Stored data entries
- Opening Delimiter -
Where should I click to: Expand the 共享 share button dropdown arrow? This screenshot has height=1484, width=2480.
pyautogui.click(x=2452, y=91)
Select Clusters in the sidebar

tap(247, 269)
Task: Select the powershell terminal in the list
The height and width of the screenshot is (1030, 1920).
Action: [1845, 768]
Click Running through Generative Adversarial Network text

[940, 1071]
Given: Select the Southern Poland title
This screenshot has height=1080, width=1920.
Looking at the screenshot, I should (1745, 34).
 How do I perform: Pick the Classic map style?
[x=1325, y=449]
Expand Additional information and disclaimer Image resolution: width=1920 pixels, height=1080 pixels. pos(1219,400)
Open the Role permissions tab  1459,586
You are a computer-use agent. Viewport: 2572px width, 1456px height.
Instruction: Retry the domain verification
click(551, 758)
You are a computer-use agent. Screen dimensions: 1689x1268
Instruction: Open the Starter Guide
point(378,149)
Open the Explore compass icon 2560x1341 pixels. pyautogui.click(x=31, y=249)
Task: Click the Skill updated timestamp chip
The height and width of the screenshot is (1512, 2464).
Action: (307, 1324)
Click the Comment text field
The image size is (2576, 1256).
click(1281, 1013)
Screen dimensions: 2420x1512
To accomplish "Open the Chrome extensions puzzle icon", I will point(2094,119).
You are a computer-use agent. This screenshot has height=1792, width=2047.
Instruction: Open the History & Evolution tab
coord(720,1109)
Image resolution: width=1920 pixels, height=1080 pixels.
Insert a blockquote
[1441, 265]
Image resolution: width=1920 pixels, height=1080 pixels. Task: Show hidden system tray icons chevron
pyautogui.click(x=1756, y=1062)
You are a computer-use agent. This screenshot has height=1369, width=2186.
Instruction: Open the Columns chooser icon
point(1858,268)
- Closing Delimiter -
### TASK REQUIREMENTS
From the data above, output exactly the lines between the one containing "Instruction: Retry the domain verification" and the one containing "Task: Click the Skill updated timestamp chip", counting both of them.

### EXERCISE RESPONSE
Instruction: Retry the domain verification
click(551, 758)
You are a computer-use agent. Screen dimensions: 1689x1268
Instruction: Open the Starter Guide
point(378,149)
Open the Explore compass icon 2560x1341 pixels. pyautogui.click(x=31, y=249)
Task: Click the Skill updated timestamp chip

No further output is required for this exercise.